- WHAT YOU WILL DO:
Answer these from the event announcement below:
(a) Which organization organized and is hosting the event?
(b) What is the title of Leonardo Vazquez's presentation?
(c) What street address is given for the commission?

* Start DOCUMENT TEXT *

ABC Director to provide advice on arts-based economic development in suburbs and small towns

By Leonardo Vazquez, AICP/PP

Please join Arts Build Communities at "Creative Place-Making: Realizing the Potential of Arts and Culture in Community and Economic Development," a public event organized and hosted by the Delaware Valley Regional Planning Commission  Friday, June 29, from 9 am to 2 pm in its offices in Philadelphia.

You can learn from a number of experts in creative placemaking in the morning and share ideas with your colleagues in the afternoon. Invited speakers include: Jane Golden, Executive Director of the Mural Arts Program in Philadelphia; Brian O'Leary, Section Chief of County Planning, Montgomery County (PA) Planning Commission; Nancy DeLucia, Director of Policy & Community Engagement, Greater Philadelphia Cultural Alliance; and me (Leonardo Vazquez), the Director of Arts Build Communities of Rutgers University.

My presentation is "Arts-Based Economic Development Strategies in Non-Traditional Areas: What We Can Do Now."  I'm going to focus on what small towns and suburbs can do to get the benefits of the creative economy.  In the afternoon, I will help facilitate in the peer exchange.

To get updates, information on how to register, and directions, please visit the Delaware Valley Regional Planning Commission site.  The commission is located at 190 N. Independence Mall West, Philadelphia, PA  19106.

Please also plan to stay in Philly after the event.  It's a great city to visit, especially if you enjoy the arts.

* End DOCUMENT TEXT *
* Start ENTRIES PROVIDED *

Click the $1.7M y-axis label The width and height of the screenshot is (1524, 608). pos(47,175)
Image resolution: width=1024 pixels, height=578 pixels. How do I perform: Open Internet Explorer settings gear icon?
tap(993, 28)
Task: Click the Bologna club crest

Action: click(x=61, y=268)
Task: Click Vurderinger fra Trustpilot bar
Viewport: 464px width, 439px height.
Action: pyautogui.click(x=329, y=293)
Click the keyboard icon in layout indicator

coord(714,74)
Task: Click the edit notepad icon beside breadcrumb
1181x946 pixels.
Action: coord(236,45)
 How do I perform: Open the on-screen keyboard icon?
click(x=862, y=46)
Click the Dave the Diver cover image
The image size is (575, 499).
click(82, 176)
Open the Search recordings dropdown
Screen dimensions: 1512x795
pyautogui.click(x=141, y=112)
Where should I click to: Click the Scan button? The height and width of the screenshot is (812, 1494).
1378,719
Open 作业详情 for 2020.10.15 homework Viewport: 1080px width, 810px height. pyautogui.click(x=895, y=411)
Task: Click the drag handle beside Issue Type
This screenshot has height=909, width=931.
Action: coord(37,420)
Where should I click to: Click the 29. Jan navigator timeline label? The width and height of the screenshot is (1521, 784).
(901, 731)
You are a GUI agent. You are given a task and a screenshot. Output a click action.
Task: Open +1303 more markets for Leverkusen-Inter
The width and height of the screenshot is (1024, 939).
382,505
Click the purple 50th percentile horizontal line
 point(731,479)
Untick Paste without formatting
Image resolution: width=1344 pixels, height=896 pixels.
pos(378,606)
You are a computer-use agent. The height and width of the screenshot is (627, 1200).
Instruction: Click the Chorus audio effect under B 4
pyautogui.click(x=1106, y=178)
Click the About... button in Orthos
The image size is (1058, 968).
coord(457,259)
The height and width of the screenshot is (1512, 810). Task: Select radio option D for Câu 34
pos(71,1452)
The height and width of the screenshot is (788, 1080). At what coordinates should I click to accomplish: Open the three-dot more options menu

* End ENTRIES PROVIDED *

- IN RESPONSE:
(a) The Delaware Valley Regional Planning Commission
(b) "Arts-Based Economic Development Strategies in Non-Traditional Areas: What We Can Do Now."
(c) 190 N. Independence Mall West, Philadelphia, PA 19106